Die rechtlichen Risiken bei der  Nutzung von KI sind nicht zu unterschätzen.
(Quelle: Shutterstock/LeoWolfert)
Künstliche Intelligenz (KI) ist schon jetzt mehr als nur ein Hype. Die Eintrittsschwelle für diese revolutionäre Technologie ist ungleich niedriger als je zuvor, und sie hat bereits jetzt eine Vielzahl von Branchen und Anwendungen beeinflusst, von der Gesundheitsversorgung und der industriellen Fertigung bis hin zum Einzelhandel und der Unterhaltung. KI kann Unternehmen insbesondere dabei helfen, grosse Mengen an Daten zu analysieren, Muster zu erkennen, Vorhersagen zu treffen, Prozesse zu automatisieren und sogar Inhalte (Texte, Bilder, Musik etc.) zu generieren.
Wie soll man als Unternehmen damit umgehen? Auch wenn der Einsatz von KI-Systemen rechtliche und regulatorische Risiken beinhaltet und viele Fragen noch nicht geklärt sind, erachten wir einen kompletten Verzicht auf oder Verbot von KI im Unternehmen nicht als angezeigt, weil dies die Innovationsfähigkeit und Wettbewerbsfähigkeit eines Unternehmens beeinträchtigen kann. Wir halten das «Ausprobieren» von KI als wichtig, um individuelles und organisationales Lernen im Unternehmen zu ermöglichen. Was sollte dabei beachtet werden?

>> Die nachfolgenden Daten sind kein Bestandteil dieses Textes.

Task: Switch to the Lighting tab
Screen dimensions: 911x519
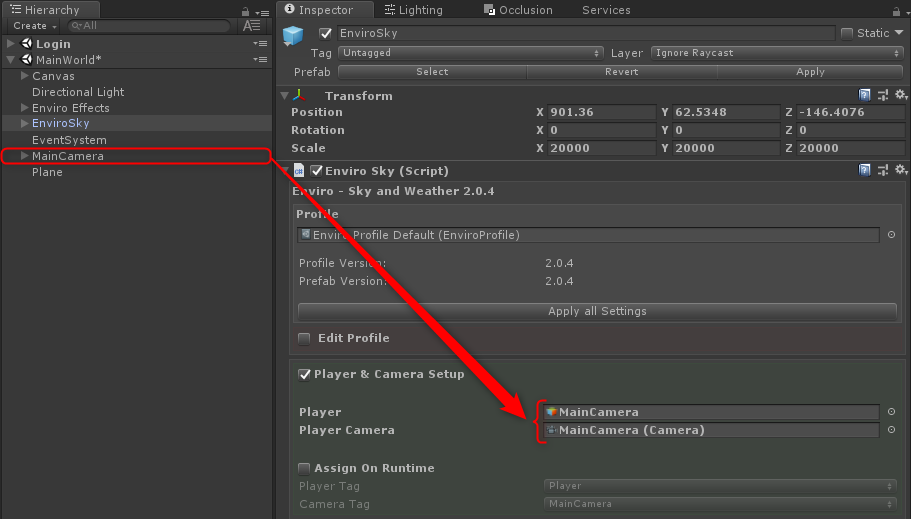Action: point(412,10)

Darf ich Personendaten mit KI bearbeiten?

KI-Systeme, die mit persönlichen Daten trainiert werden oder Personendaten verarbeiten, müssen die Anforderungen des Datenschutzgesetzes erfüllen. Personendaten dürfen nur mit Zustimmung der betroffenen Person (oder auf Basis einer gesetzlichen Grundlage) in einem KI-System genutzt werden. Zur automatisierten Bearbeitung von Personendaten gibt es in der neuen Datenschutzverordnung detaillierte Vorschriften. Unter Umständen kann auch eine Datenschutzfolgeabschätzung erforderlich sein, bevor mit der Nutzung begonnen wird.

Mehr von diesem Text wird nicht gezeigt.